「暴君ほどよく眠る」ソウルの春 regencyさんの映画レビュー(感想・評価)
暴君ほどよく眠る
1979年10月、独裁者とも言われた韓国大統領が暗殺されたのを機に、新独裁者となるべくクーデターを決行した保安司令官チョン・ドゥグァンと、それを阻止しようとする首都警備司令官イ・テシンとの攻防戦。ドゥグァンは元大統領の全斗煥(チョン・ドゥファン)がモデルである事からも、本作は実際に起きた事件にフィクション要素を加えたメタフィクションとなっている。
韓国の俳優についてはホントに知識ゼロなので(テシン役を『スティール・レイン』で大統領を演じた俳優だと後で知ったぐらい)、申し訳ないが出てくるキャストが皆同じ顔に見えてしょうがないし、名前を覚えるのだけでも大変だし、ランニングタイムも長めなので観る集中力も途切れそうになった。

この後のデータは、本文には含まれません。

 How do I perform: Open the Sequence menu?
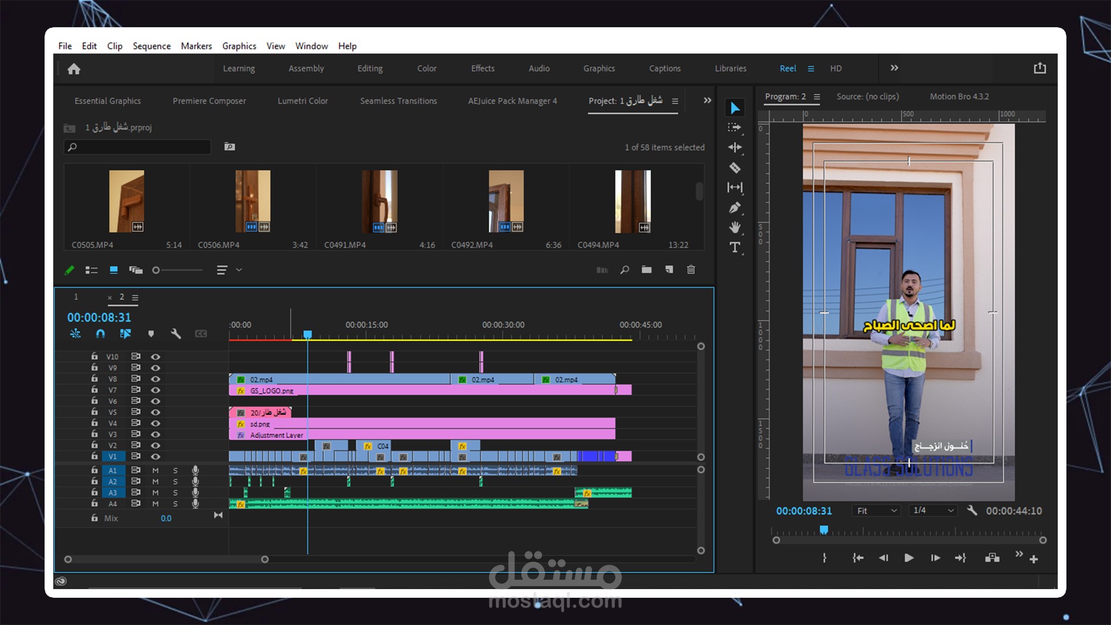(151, 46)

そんな中でも、顔の分別がハッキリ付くドゥグァンの暴君ぶりが全てをかっさらっている。なんでもモデルとなった全斗煥は本国でも史上最悪の大統領と云われているらしく、その描き方は正に『悪い奴ほどよく眠る』だ。
架空の人物にしているとはいえ、実在した政治家を題材に映画を作れる韓国は実に度量が広い。観ながら「日本に置き換えたらどの首相を映画化しやすいかな…」と考えるも、最悪な首相として思いつく輩はいっぱいいるから困ったものだ。